→ **DOCUMENT EXCERPT**:
--------------------------------------------------

The Slatest

Britain Is Moving Closer to Having “Three-Parent” IVF Babies

A mother holds her premature newborn in the neo-natal ward of the Delafontaine hospital in Saint Denis near Paris on March 19, 2013

File photo by Joel Saget/AFP/Getty Images

Britain is inching toward making history by becoming the first country in the world to approve controversial “three-parent” fertility treatments to help couples avoid passing rare genetic diseases to their children. As the name implies, the process involves DNA from three different people: a mother, a father and a female donor. The science fiction-sounding technique results in the implantation of the genetically modified embryo into the birth mother. Reuters explains the science-y details [British spelling theirs]:

The techniques involve intervening in the fertilisation process to remove faulty mitochondrial DNA, which can cause inherited conditions such as fatal heart problems, liver failure, brain disorders, blindness and muscular dystrophy. [The techniques] are designed to help families with mitochondrial diseases—incurable conditions passed down the maternal line that affect around one in 6,500 children worldwide.

--------------------------------------------------

→ **INPUT DATA**:

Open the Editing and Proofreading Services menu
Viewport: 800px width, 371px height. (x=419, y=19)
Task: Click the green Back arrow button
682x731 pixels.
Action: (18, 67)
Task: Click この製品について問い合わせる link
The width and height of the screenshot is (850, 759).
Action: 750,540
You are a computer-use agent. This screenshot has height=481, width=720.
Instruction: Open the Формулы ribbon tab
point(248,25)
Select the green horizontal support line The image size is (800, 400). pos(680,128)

--------------------------------------------------

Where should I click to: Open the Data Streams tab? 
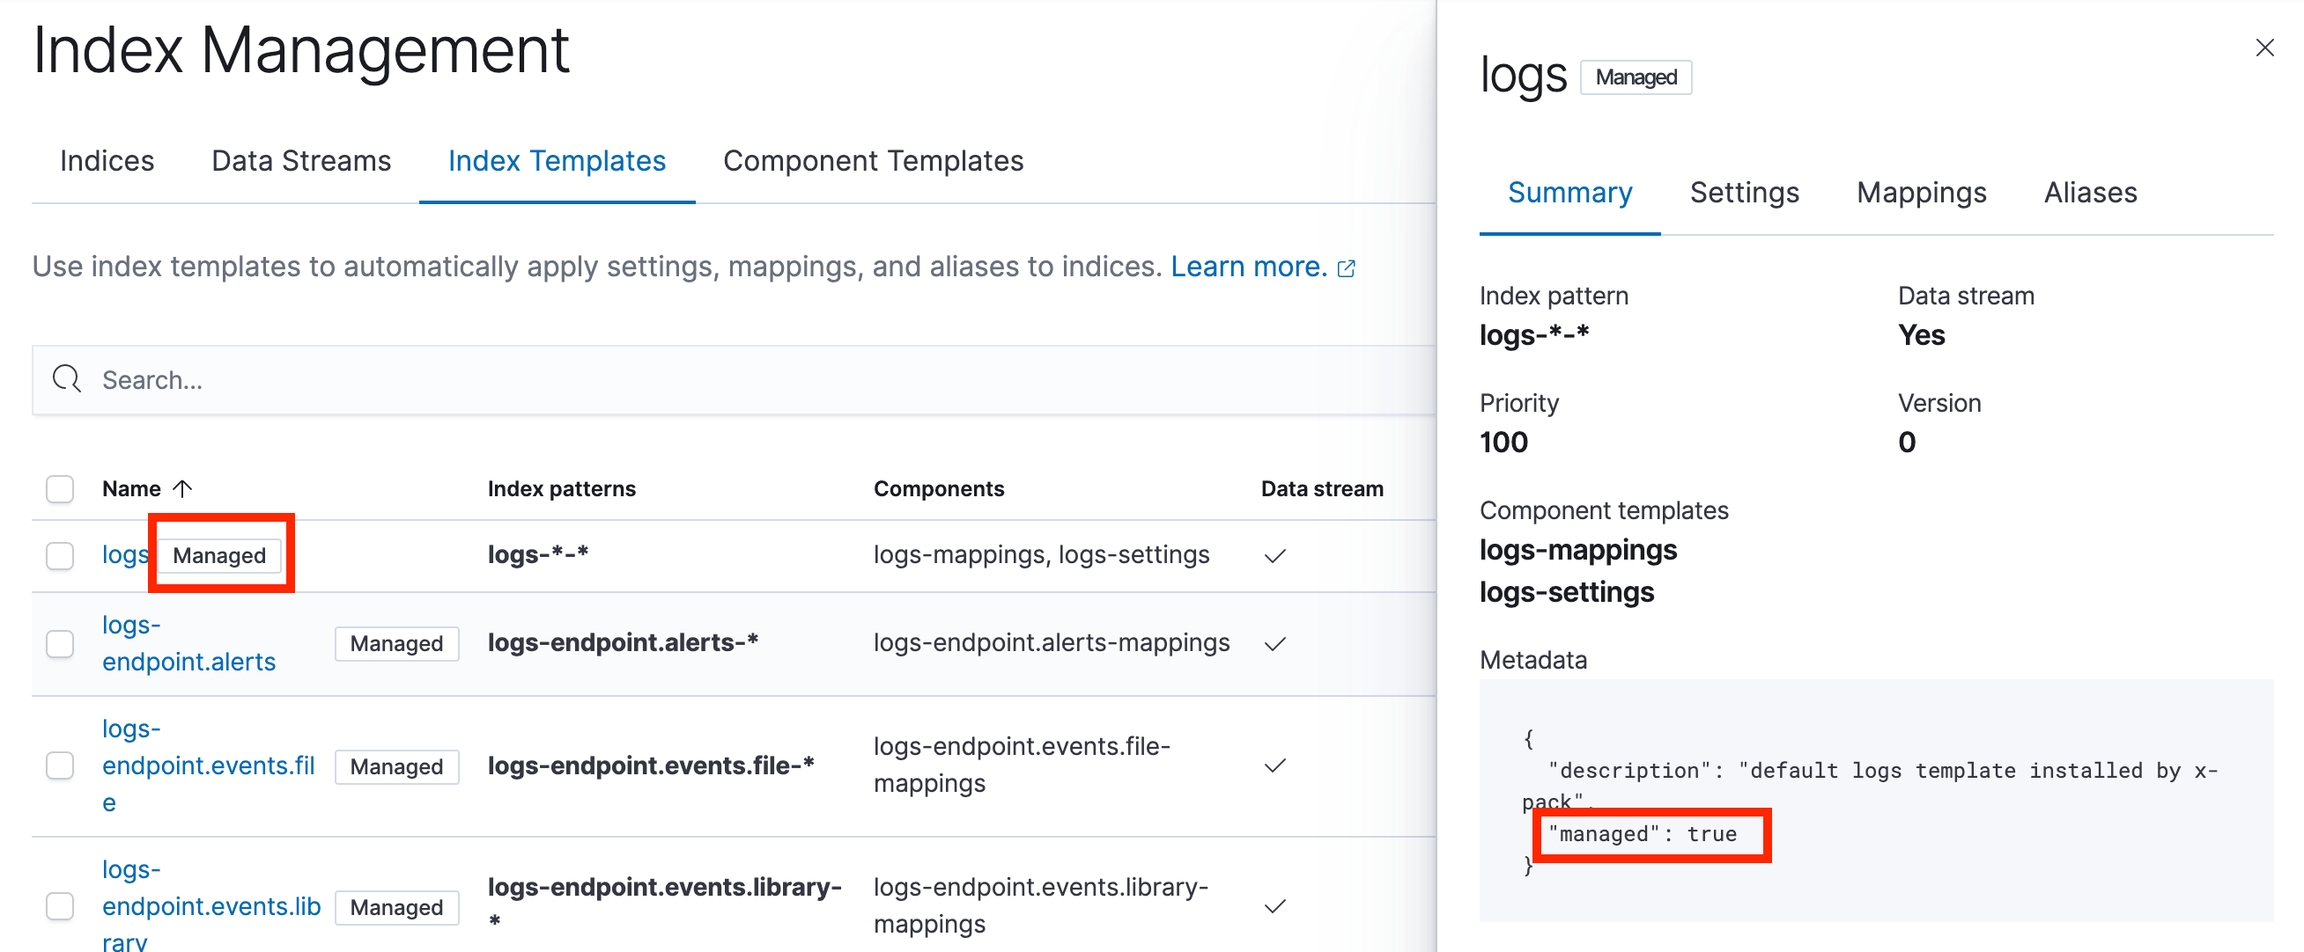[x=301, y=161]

--------------------------------------------------

→ **ACTIVITY LIST**:
(a) According to the article on "three-parent" IVF, how common are mitochondrial diseases among children worldwide?
(b) Retype the part of the article on "three-parent" IVF that begins at the words "The techniques involve" and ends after "6,500 children worldwide.".

→ **SOLUTION LIST**:
(a) They affect around one in 6,500 children worldwide.

(b)
The techniques involve intervening in the fertilisation process to remove faulty mitochondrial DNA, which can cause inherited conditions such as fatal heart problems, liver failure, brain disorders, blindness and muscular dystrophy. [The techniques] are designed to help families with mitochondrial diseases—incurable conditions passed down the maternal line that affect around one in 6,500 children worldwide.